WHAT THIS TASK INVOLVES -
Could you copy out every line of the material word for word, leaving the pictures out?

(Page and screen pointing data)

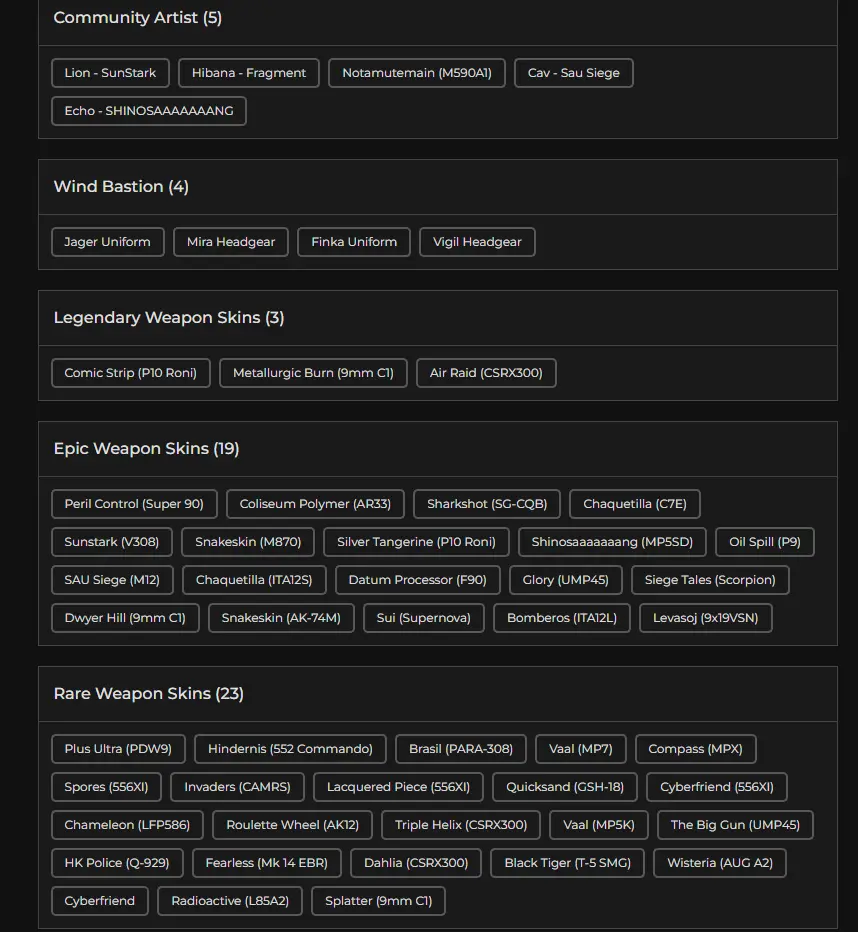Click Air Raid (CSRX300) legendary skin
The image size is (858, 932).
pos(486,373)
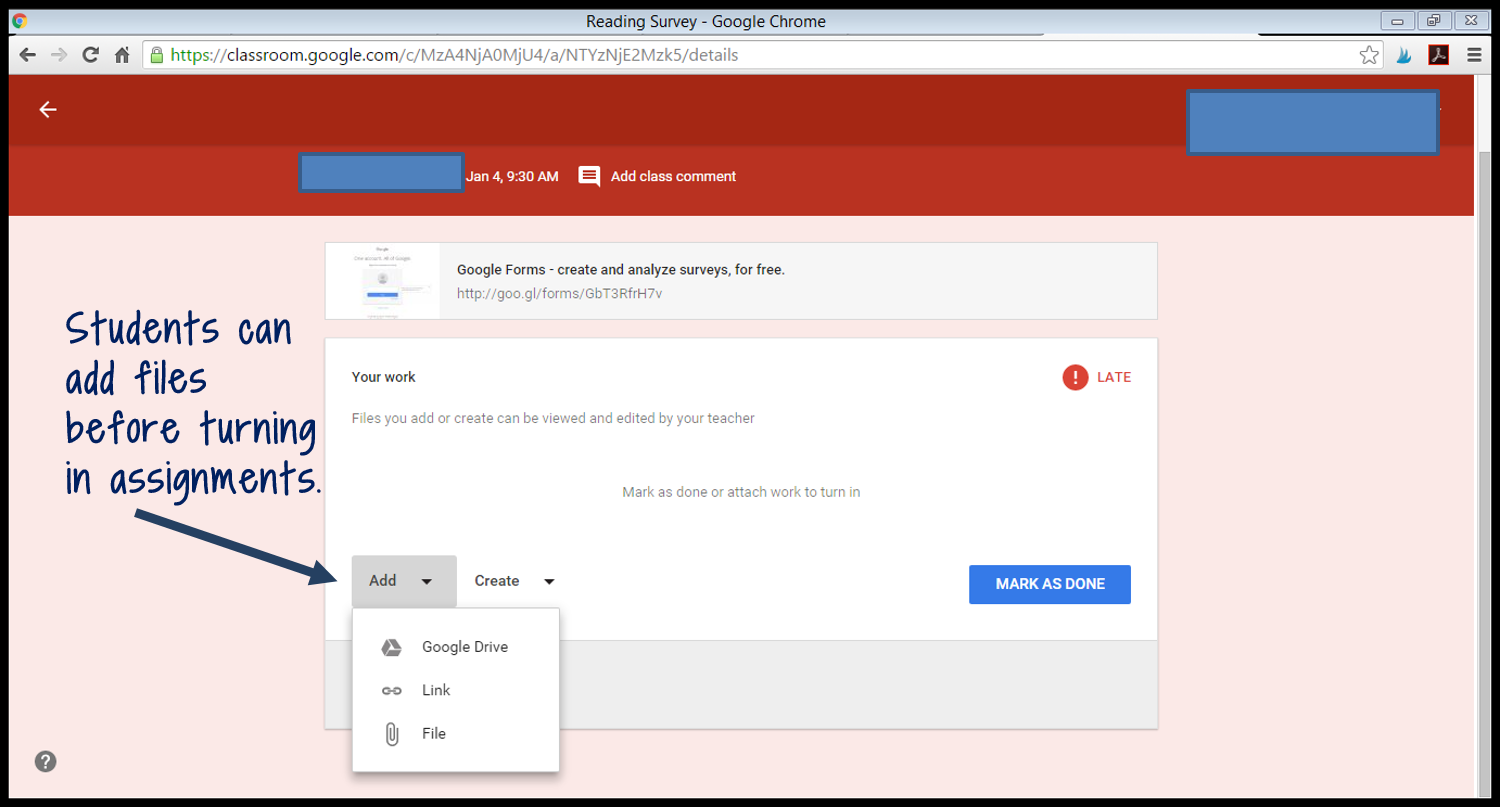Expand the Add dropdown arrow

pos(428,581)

CORRECT RESPONSE -
Click Air Raid (CSRX300) legendary skin
The image size is (858, 932).
pos(486,373)
Expand the Add dropdown arrow

pos(428,581)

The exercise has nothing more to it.